• **Task description**: Transcribe the entries verbatim from the line containing "Task: Click 'As" up to and including the line containing "Action: (385, 212)". Omit the pictures from your transcription.

• **Data excerpts**:
-*-

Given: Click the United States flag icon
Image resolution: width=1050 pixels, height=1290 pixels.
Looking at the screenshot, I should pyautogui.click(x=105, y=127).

-*-

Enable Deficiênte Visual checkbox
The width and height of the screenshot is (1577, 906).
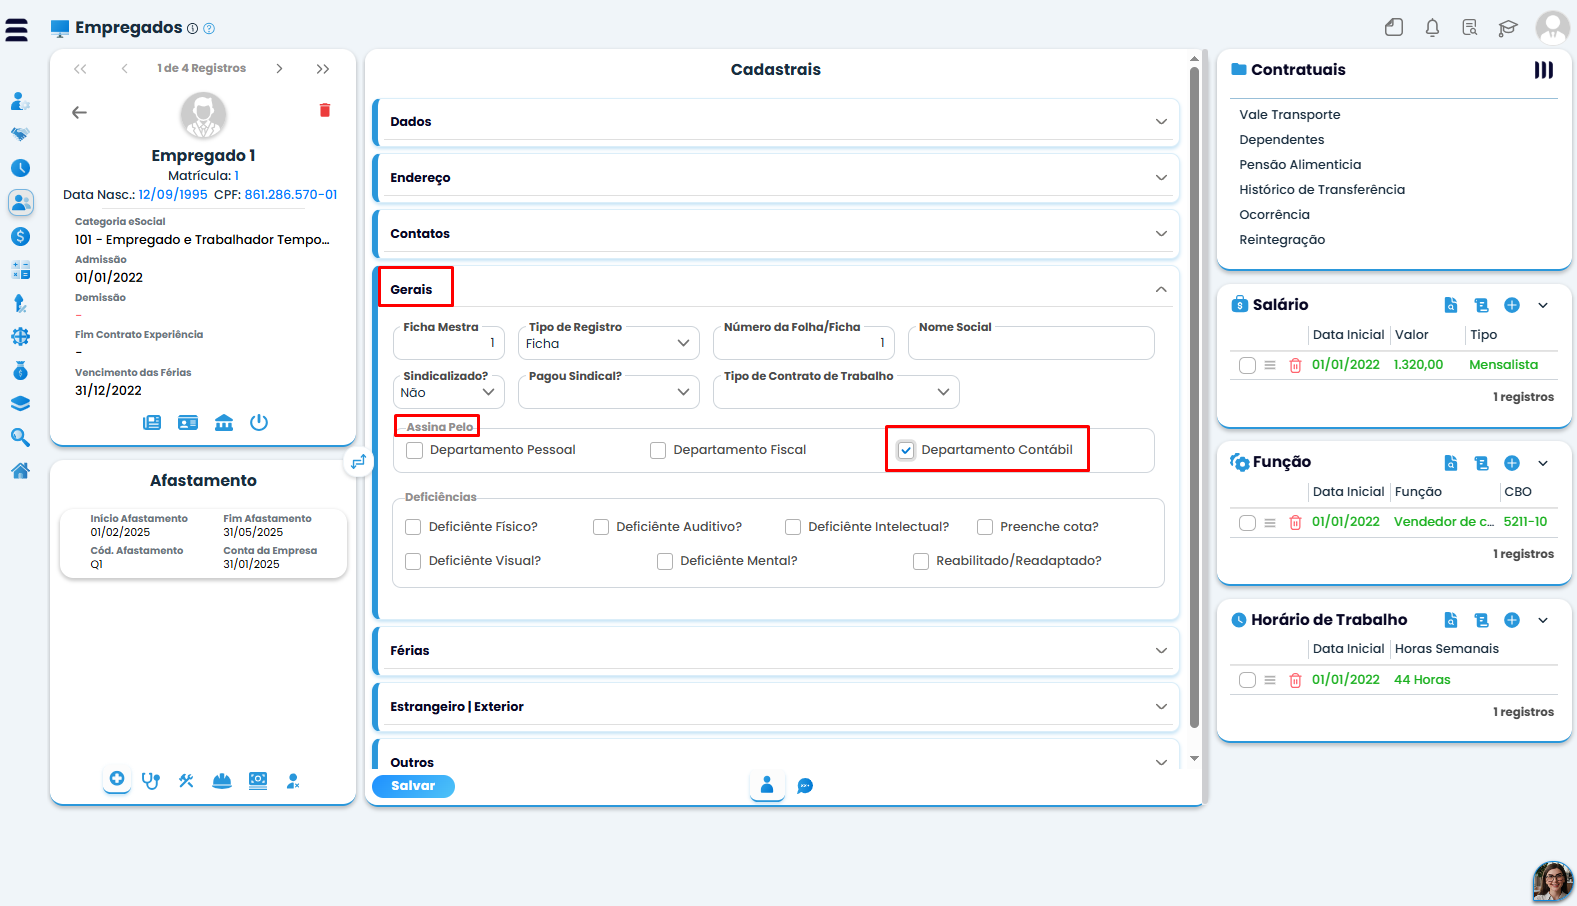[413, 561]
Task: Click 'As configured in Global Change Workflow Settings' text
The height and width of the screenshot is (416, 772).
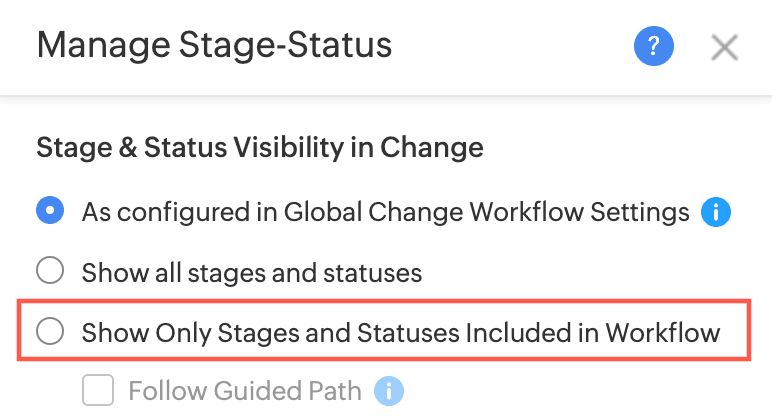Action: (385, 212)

-*-

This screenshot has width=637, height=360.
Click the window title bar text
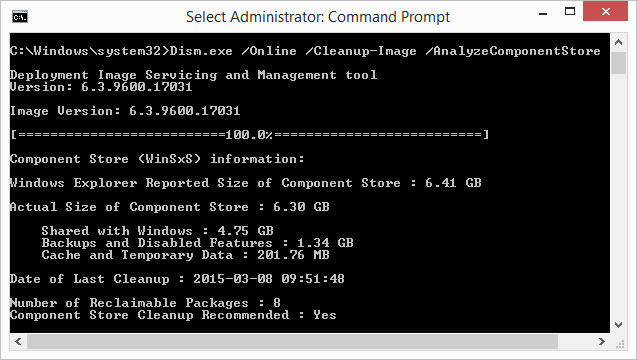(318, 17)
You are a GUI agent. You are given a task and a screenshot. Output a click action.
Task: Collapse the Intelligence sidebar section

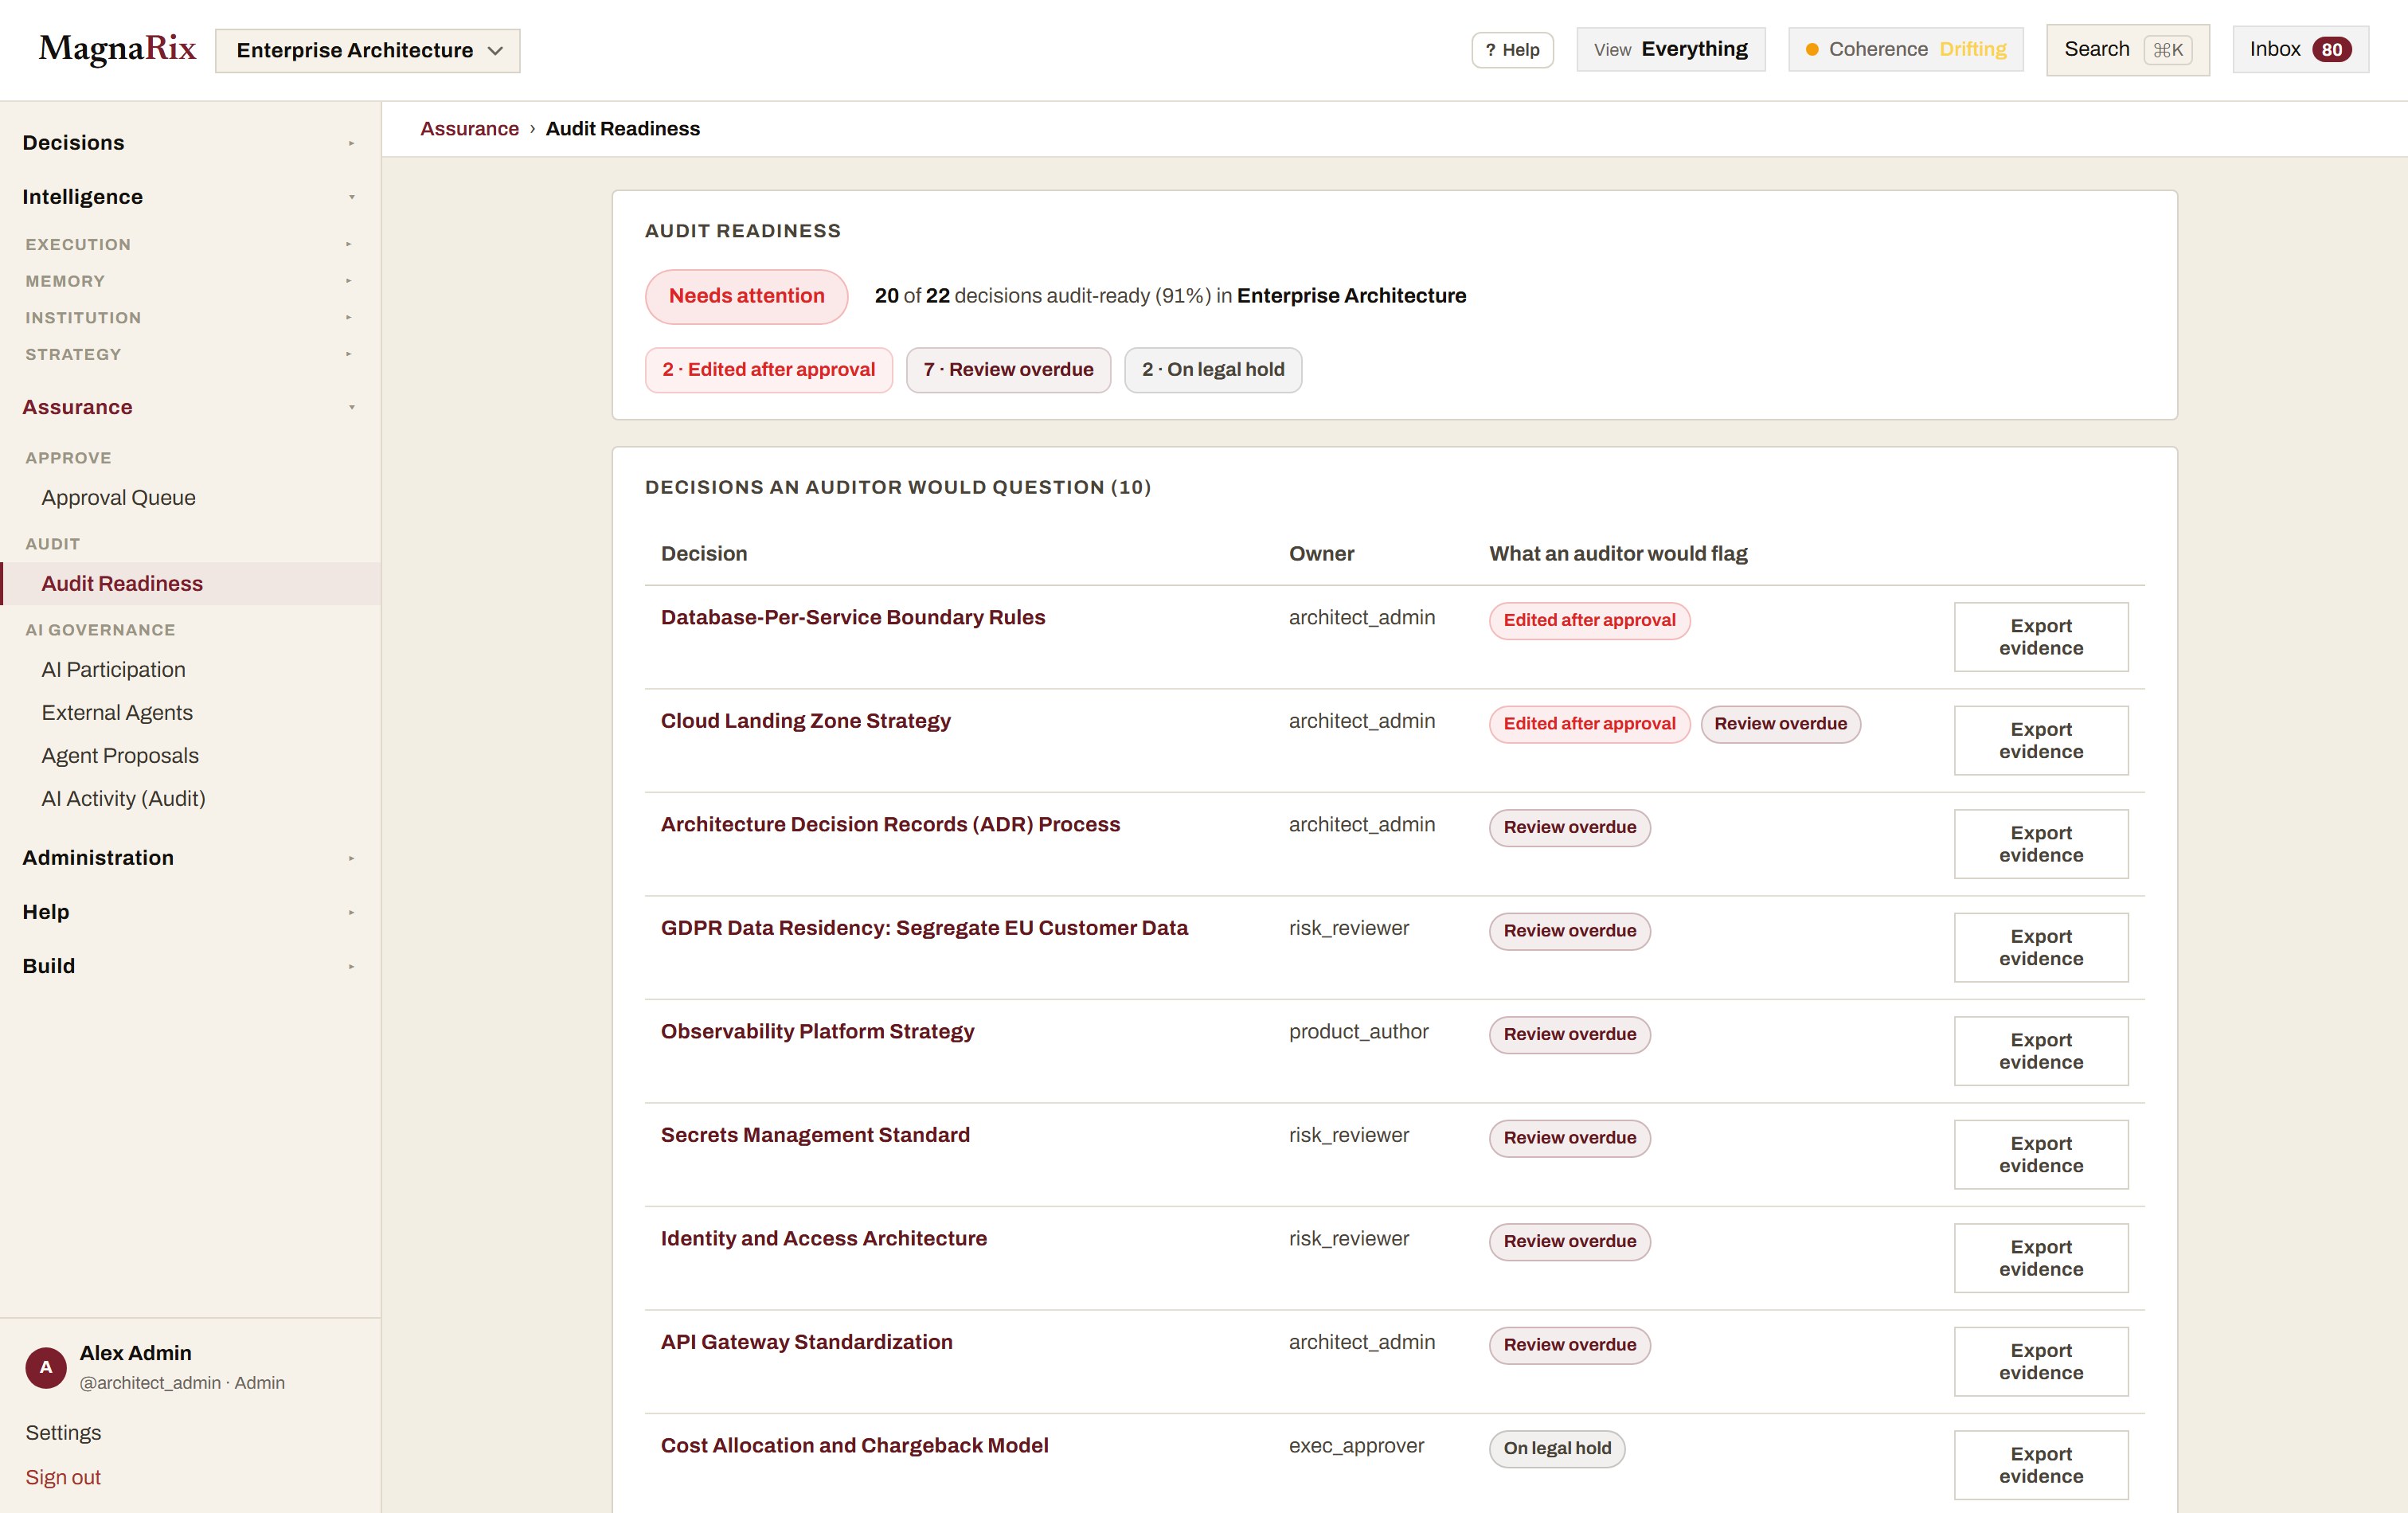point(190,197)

-*-

• **Solution for this exercise**:
Task: Click 'As configured in Global Change Workflow Settings' text
The height and width of the screenshot is (416, 772).
Action: (385, 212)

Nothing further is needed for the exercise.